State v. Fleming. An illegal arrest does not stop a prosecution nor does it void a conviction. The argument, it seems, is that you’ve committed the crime if you’ve committed the crime and any illegality in actually initiating the prosecution shouldn’t enable you to go scot-free. What does it get you, then? A Franks violation in an arrest warrant gets you a suppression of the fruits of that illegal arrest: a confession, items seized, etc. But it doesn’t change the fact that you have been accused and thus can be prosecuted for the crime.
A Franks violation in an affidavit supporting an arrest warrant does not entitle a defendant to the dismissal of the charges for which he was arrested. Such a violation may require the suppression of evidence or statements obtained as a result of the execution of the warrant but it does not deprive the court of jurisdiction nor does it bar a subsequent prosecution or void a resulting conviction. United States v. Crews, 445 U.S. 463, 474 (1980); Gerstein v. Pugh, 420 U.S. 103, 119 (1975); United States v. Blue, 384 U.S. 251, 255 (1966); Frisbie v. Collins, 342 U.S. 519, 522 (1952); Ker v. Illinois, 119 U.S. 436, 440 (1886).
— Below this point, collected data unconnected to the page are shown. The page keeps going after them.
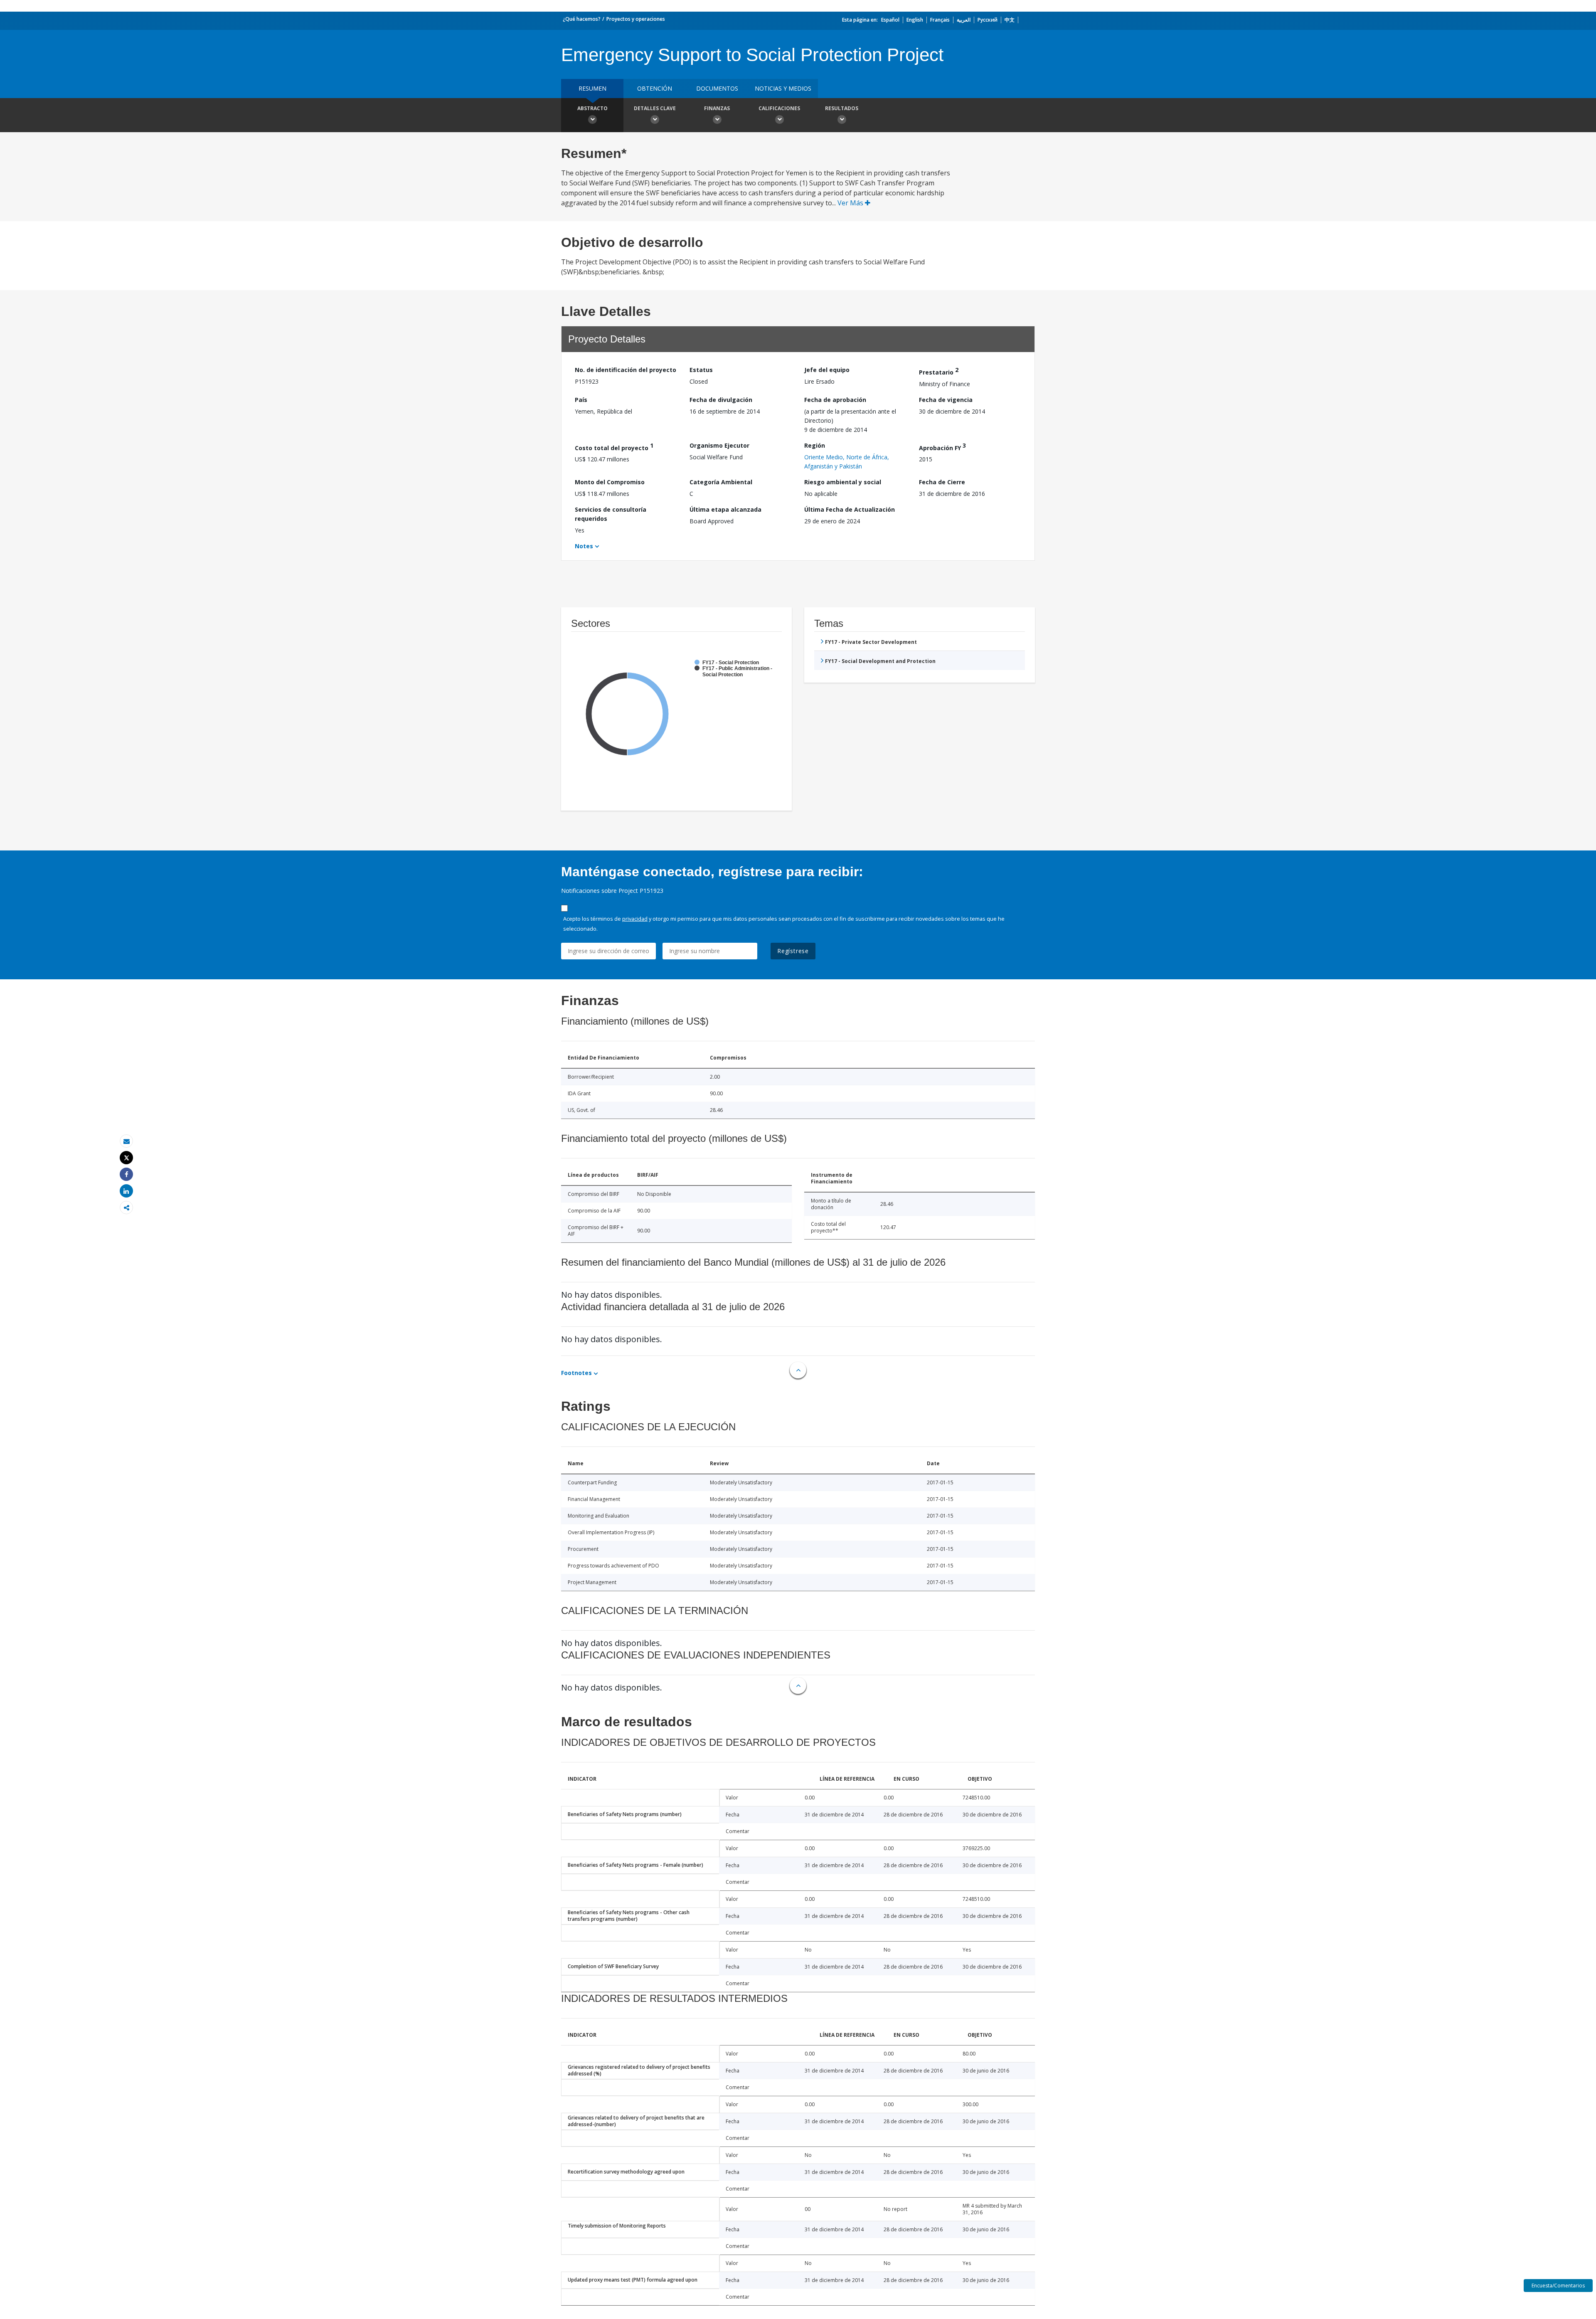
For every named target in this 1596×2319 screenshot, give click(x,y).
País (581, 400)
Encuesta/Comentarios (1558, 2285)
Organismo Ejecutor (719, 445)
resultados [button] (841, 108)
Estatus (701, 370)
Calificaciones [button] (779, 108)
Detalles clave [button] (655, 108)
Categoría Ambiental (721, 482)
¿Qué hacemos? (582, 18)
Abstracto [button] (592, 108)
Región (814, 445)
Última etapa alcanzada (725, 509)
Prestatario (938, 371)
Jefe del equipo (827, 370)
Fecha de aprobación (835, 400)
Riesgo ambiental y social (842, 482)
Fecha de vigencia (946, 400)
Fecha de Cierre (942, 482)
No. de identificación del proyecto (625, 370)
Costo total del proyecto (614, 446)
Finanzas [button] (717, 108)
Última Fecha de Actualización (849, 509)
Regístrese (793, 951)
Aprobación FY (942, 446)
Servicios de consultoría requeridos (610, 513)
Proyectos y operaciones (635, 18)
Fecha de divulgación (721, 400)
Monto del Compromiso (610, 482)
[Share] (126, 1174)
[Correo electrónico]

State v. Patterson. This, of course, assumes that there are “fruits” of the illegal arrest. What of the case where there are none? You can easily imagine the scenario where the omission of potentially exculpatory information permits the State to obtain a warrant for the arrest of an individual, thus initiating the criminal prosecution. After that, it’s their decision whether to pursue the charges or not and that power essentially entitles the State to force the defendant to a trial, at expense to himself or to the State, through the office of the public defender.
A Constitutional violation caused by the improper acts of the agents of the State having been established, the jurisprudence in this area provides for no real remedy whatsoever. This is a glaring hole in Constitutional caselaw that can be exploited to harass, threaten and otherwise ruin perfectly innocent people. To acknowledge on one hand that the State has engaged in illegal activity and yet on the other permit the same State to continue to reap the benefit of that illegal activity and to force the defendant to risk a trial or accept a compromise deal vitiates Due Process in the worst way. I have not been able to find a mechanism by which the prosecution itself can be dismissed where a warrant has been found to have been obtained by illegal means. Do you know of any?